(ŭmˈpīrˌ)
noun- Sports A person appointed to rule on plays, especially in baseball.
- A person appointed to settle a dispute that mediators have been unable to resolve; an arbitrator. See Synonyms at judge.
verb um·pired,
um·pir·ing,
um·pires verb, transitive To act as referee for; rule or judge.
verb, intransitive To be or act as a referee or an arbitrator.
Word History: Had it not been for the linguistic process known as false splitting or juncture loss, the angry, anguished cry “Kill the ump” could have been “Kill the nump.” In the case of
umpire we can almost see this process in action by studying the
Middle English Dictionary entry for
noumpere, the Middle English ancestor of our word.

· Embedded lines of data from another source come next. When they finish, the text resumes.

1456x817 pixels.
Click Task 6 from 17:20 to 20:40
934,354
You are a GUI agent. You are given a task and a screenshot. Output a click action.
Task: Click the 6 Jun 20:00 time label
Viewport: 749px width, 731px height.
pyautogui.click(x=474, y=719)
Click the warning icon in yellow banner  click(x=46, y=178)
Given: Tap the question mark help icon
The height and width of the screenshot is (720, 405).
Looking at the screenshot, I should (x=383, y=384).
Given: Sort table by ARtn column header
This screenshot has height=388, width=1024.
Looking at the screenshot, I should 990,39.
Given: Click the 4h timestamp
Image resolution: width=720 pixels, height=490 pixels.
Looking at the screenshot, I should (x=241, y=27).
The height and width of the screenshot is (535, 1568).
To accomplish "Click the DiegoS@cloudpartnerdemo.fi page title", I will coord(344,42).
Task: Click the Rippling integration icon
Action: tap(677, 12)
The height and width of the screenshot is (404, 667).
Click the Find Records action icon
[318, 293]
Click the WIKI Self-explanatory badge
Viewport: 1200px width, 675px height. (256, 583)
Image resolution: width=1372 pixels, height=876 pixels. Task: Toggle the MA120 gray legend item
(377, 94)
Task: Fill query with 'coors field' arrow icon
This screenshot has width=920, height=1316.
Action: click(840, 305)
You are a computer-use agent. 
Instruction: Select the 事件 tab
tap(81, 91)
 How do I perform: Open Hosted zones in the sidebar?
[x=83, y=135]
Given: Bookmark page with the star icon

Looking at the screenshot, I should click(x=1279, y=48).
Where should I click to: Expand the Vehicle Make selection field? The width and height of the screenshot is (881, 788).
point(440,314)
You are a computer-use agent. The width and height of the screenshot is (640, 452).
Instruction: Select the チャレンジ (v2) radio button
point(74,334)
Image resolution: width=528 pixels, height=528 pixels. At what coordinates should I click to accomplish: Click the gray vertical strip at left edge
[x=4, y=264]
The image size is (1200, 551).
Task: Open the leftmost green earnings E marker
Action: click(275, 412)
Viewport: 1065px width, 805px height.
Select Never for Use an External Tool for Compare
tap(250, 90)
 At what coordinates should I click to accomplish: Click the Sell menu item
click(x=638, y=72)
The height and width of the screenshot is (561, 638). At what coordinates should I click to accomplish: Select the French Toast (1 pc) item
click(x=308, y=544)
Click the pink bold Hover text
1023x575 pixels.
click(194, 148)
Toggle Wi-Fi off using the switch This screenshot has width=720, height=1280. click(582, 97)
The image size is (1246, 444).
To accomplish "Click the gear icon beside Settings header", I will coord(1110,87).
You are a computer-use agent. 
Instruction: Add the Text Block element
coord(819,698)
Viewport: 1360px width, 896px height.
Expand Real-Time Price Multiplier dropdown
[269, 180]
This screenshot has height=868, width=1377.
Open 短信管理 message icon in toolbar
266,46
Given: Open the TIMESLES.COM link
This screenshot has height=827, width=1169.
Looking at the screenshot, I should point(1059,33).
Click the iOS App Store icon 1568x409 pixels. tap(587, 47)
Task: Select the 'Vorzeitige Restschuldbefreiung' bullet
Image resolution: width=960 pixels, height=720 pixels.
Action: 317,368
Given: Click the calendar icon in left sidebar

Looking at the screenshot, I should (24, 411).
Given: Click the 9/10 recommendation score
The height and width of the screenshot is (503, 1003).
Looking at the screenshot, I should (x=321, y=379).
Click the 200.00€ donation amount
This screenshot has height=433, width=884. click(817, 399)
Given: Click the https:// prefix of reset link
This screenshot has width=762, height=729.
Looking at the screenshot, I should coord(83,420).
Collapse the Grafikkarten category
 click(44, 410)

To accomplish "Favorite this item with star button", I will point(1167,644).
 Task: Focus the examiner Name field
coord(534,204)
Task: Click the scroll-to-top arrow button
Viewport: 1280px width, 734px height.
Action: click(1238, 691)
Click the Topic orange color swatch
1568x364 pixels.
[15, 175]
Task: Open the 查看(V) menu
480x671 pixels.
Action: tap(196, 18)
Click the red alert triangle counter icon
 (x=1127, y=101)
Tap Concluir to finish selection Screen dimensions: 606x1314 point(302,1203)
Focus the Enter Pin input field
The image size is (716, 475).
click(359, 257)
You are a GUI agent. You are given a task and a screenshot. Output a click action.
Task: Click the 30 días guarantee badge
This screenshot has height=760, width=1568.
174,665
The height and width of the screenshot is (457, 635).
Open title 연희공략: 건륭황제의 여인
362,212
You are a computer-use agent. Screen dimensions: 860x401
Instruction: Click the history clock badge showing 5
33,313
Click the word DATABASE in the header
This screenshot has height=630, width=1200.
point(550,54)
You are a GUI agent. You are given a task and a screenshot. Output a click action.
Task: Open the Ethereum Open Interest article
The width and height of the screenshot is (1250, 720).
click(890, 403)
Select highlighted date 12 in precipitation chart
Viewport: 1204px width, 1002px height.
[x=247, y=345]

Noumpere comes from the Old French
nonper, made up of
non, “not,” and
per, “equal”: as an impartial arbiter of a dispute between two people, the arbiter is not equivalent to or a partisan of either of them. In Middle English the earliest recorded form is
noumper (about 1350); the earliest dated form without an
n is
owmpere, from 1440. How the
n was lost can be seen if we compare the sequence
a noounpier in a text written in 1426-1427 with the sequence
an Oumper from a text written probably around 1475. The
n of
noumpere has here become attached to the indefinite article, giving us
an instead of
a and, eventually,
umpire instead of
*numpire. The same process of false splitting is responsible for the forms
apron and
adder, originally
napron and
naddre, as well as many other words that once began with
n. False splitting also caused some words that originally began with vowels to have an
n from a preceding indefinite article added on, such as
nickname (from the phrase
an eke name) and
newt (from
an eute).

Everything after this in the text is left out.